El Banco de Alimentos de Zaragoza lleva más de tres décadas convirtiendo excedentes alimentarios en una respuesta concreta frente a la pobreza. Desde sus instalaciones en Mercazaragoza, la fundación recupera, almacena y distribuye productos aptos para el consumo entre entidades sociales de toda la provincia, que posteriormente los entregan a familias vulnerables o los utilizan en comedores sociales.
Conocemos más sobre el Banco de Alimentos de Zaragoza con motivo de su incorporación al Club Cámara Zaragoza.
Tres décadas rescatando alimentos y sosteniendo a miles de familias
El actual Banco de Alimentos de Zaragoza nació en 1994 por iniciativa de un grupo de ciudadanos encabezado por el sacerdote José Luis Sauras.

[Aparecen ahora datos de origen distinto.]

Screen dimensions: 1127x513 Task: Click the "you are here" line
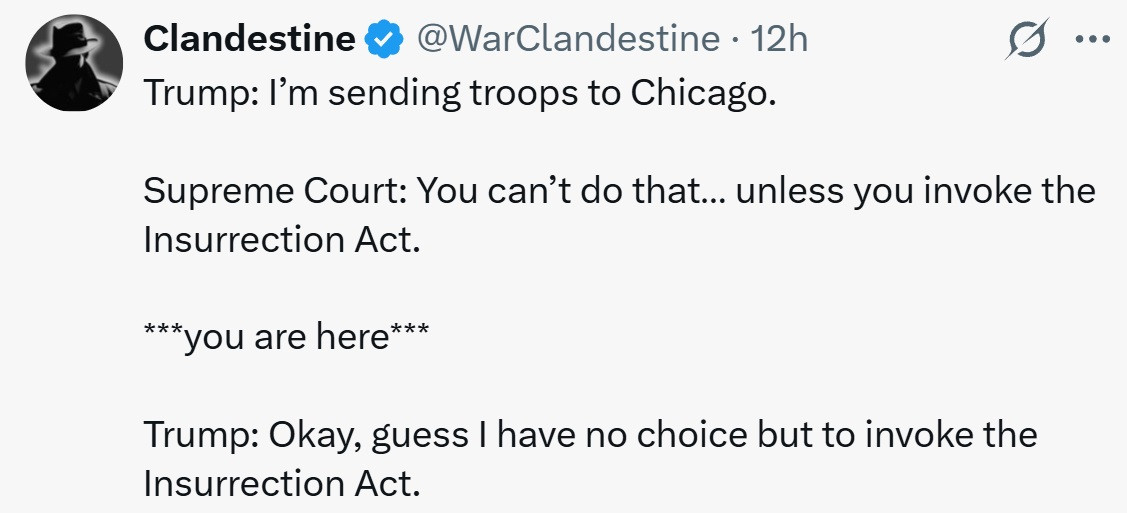click(286, 338)
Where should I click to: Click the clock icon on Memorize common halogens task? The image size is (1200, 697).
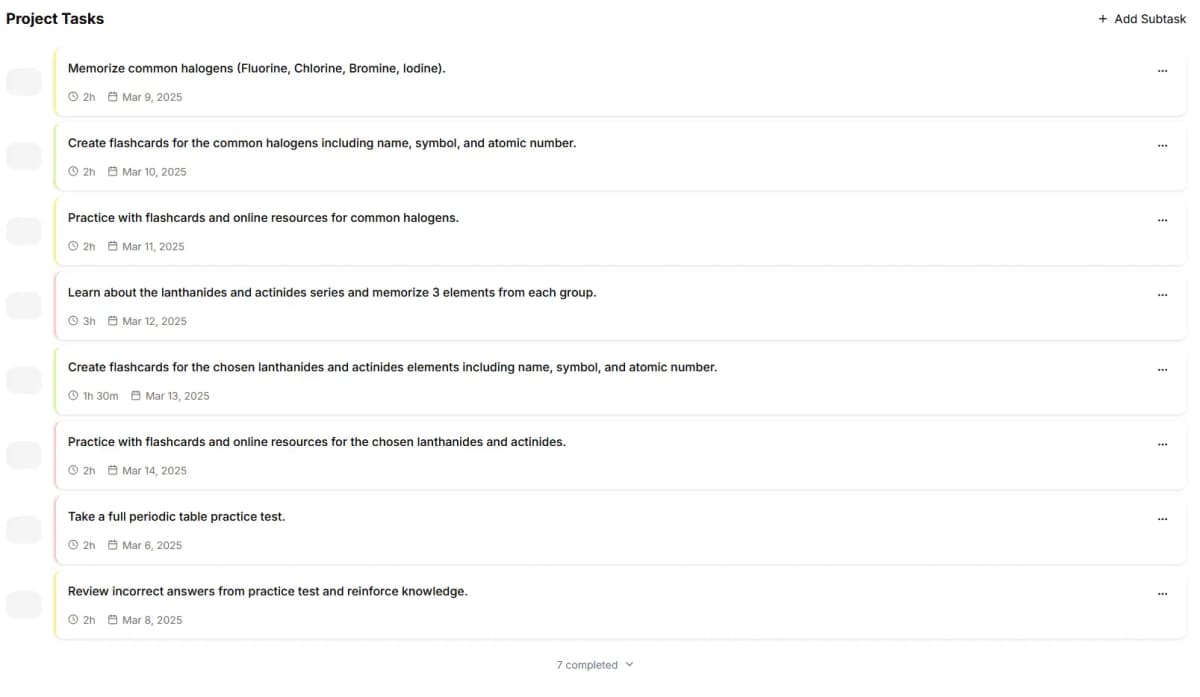[x=73, y=97]
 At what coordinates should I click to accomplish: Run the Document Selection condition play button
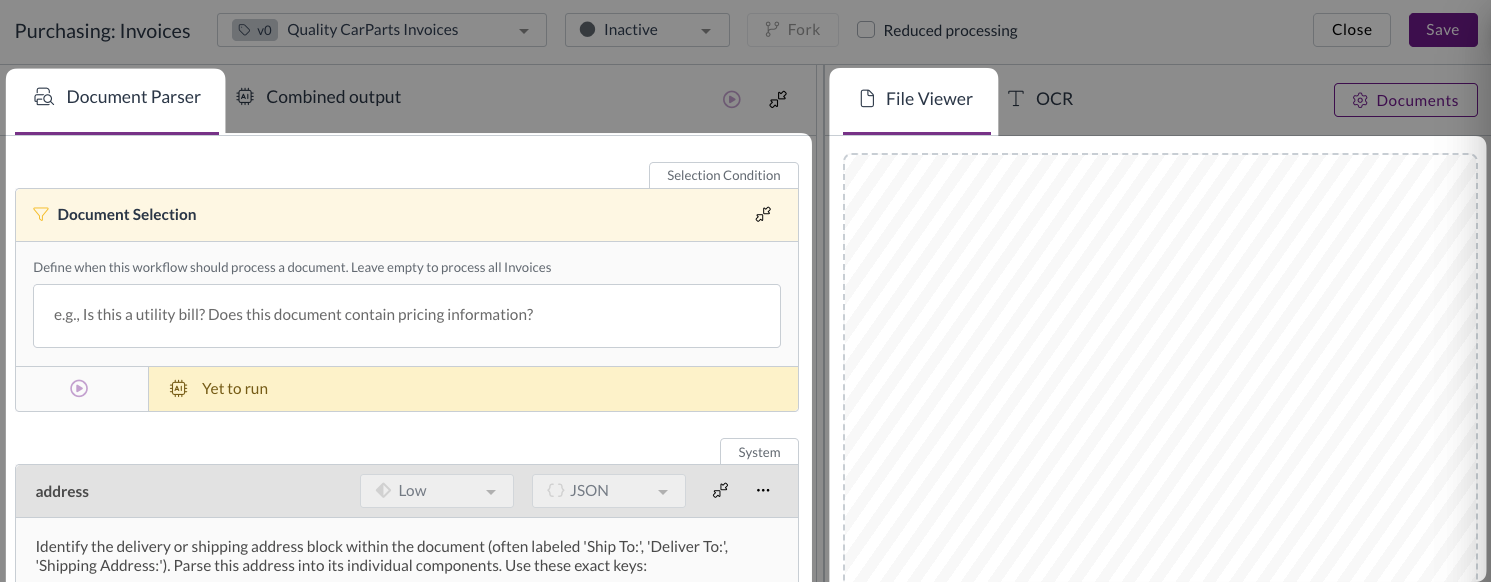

Su propósito era trasladar a Aragón un modelo surgido en Estados Unidos en la década de 1960, y extendido después por Europa y España. En 2002 se constituyó como Fundación Banco de Alimentos de Aragón y, diez años más tarde, adoptó su denominación actual tras la creación de bancos propios en Huesca y Teruel.
En la actualidad, su misión permanece intacta, aunque las formas de ayuda han evolucionado. El Banco obtiene alimentos mediante donaciones de empresas, excedentes de producción, grandes superficies, programas públicos y campañas ciudadanas como la Gran Recogida. A estas vías se han sumado las aportaciones económicas, que permiten comprar productos en función de las necesidades reales, mantener un suministro más regular e incorporar alimentos frescos, productos infantiles o artículos de higiene.
Las cifras reflejan la dimensión de esta labor. Según los datos de 2024, el Banco de Alimentos de Zaragoza atendió a 21.369 personas en riesgo de exclusión por medio de 159 organizaciones sociales. Todo ello gracias a una estructura compuesta por más de 140 voluntarios, 216 socios y una sola persona empleada.
Pero la Fundación Banco de Alimentos de Zaragoza no se limita a aliviar una necesidad inmediata. También actúa como pieza clave contra el desperdicio alimentario: capta excedentes de empresas y recupera productos que conservan todas sus garantías, evitando que terminen convertidos en residuos. Esta actividad conecta la acción social con la sostenibilidad y con los objetivos de hambre cero y consumo responsable.
Tres décadas después de su fundación, el Banco de Alimentos de Zaragoza continúa apoyándose en una extensa red de voluntariado, empresas, instituciones y organizaciones sociales. Y su trabajo diario demuestra que detrás de cada excedente recuperado hay dos oportunidades: evitar el desperdicio y garantizar que los alimentos lleguen a quienes más los necesitan.